Mitchell is excited at Frankel returning to his place of birth to take up his new role.
He said: “He’s just awesome, and we look forward to having him return to the place he was born.
“We’ll leave that (when he returns to Banstead) to Sir Henry. He will decide when he comes here.
“Sir Henry will probably give him a few days to let himself down, so it probably won’t be next week. It will probably be more likely the following week.
“Everyone seems to be talking about him being worth £100million, but that might be somewhat exaggerated.
“He’s like a painting. How do you value a horse which has never been seen before?
“I’d like to say we recognised him as a complete star as a foal and a yearling, but it never quite works out like that.
“Good horses almost go under the radar – they are never ill and always seem easier to deal with than other horses.
“Frankel certainly fell under that category.”
Mitchell felt Frankel retaining his unbeaten record was more relief than anything else.
“It wasn’t a case of celebration time on Saturday night, I think it was more a case of huge relief,” he said.
“It was a strange feeling at Ascot before he ran and it would have been awful if he had been beaten.

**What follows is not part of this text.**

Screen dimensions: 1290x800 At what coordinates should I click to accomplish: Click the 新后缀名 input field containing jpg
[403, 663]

“He had won all of his races relatively easy, but I think at Ascot you saw something different from him – you saw his battling qualities.

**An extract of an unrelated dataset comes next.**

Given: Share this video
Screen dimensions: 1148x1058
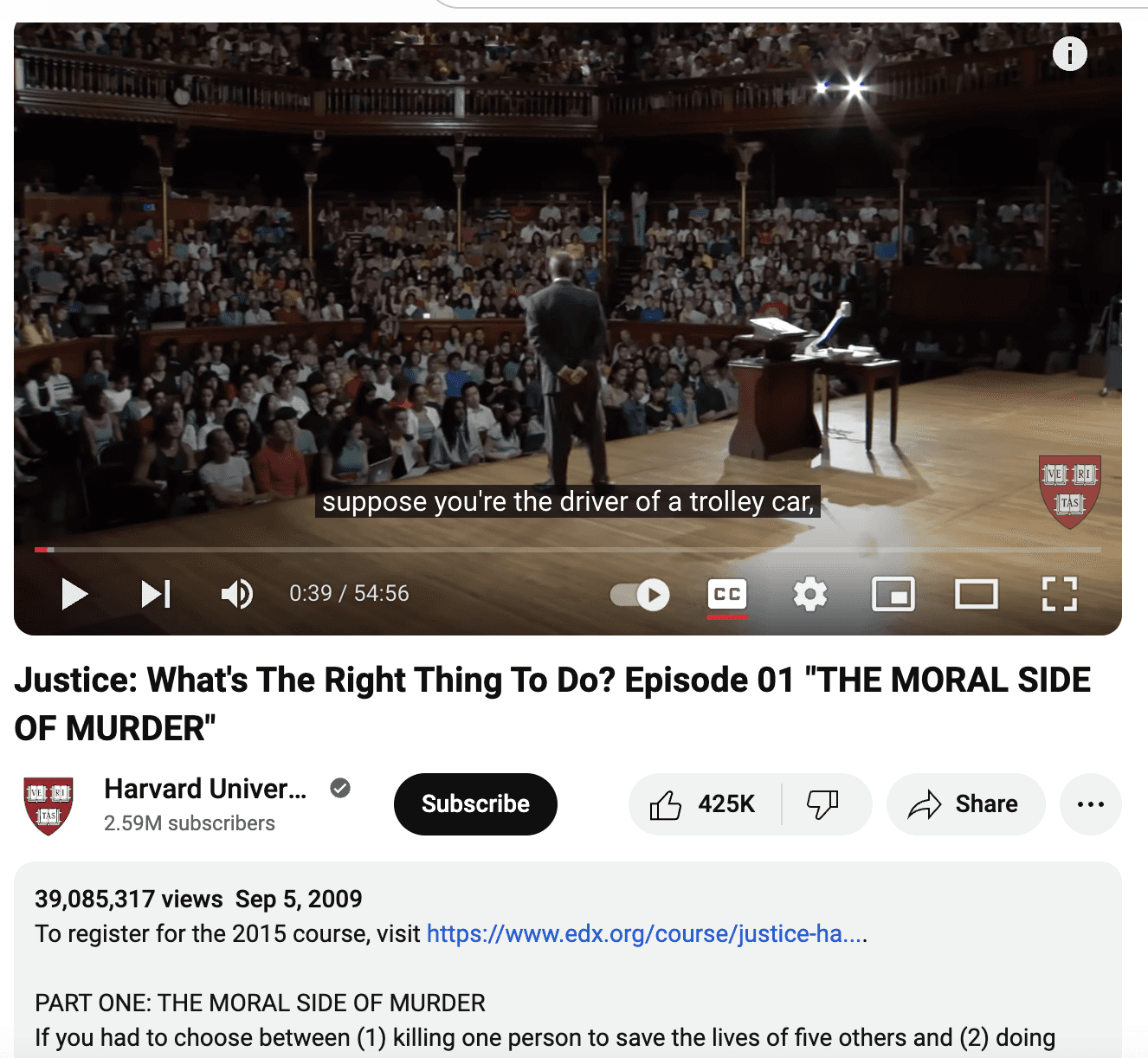Looking at the screenshot, I should pyautogui.click(x=965, y=804).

“It was the ultimate day. It simply doesn’t get any better.
“It’s obviously fantastic, but behind the story is a lot sadness about Bobby (Frankel) and Sir Henry’s illness.
“If we can achieve half of what the horse has achieved and what Henry has achieved, then I think we’ll have done a very good job indeed.”
Aidan O’Brien tried, and failed, to lower Frankel’s horses with such quality performers as Excelebration and St Nicholas Abbey.
He said: “It was just in incredible.
“I suppose we were nervous because when you have a horse that high profile you just hope everything goes right, but that’s not always the way,” said the Ballydoyle trainer.
“You just hoped for Sir Henry and the Prince (Khalid Abdullah) and everybody involved that it would go right – they have put so much into it.
“Sir Henry has done such a marvellous job with him all the way along.
“It was great for racing that he ran to show what an unbelievable racehorse he is.”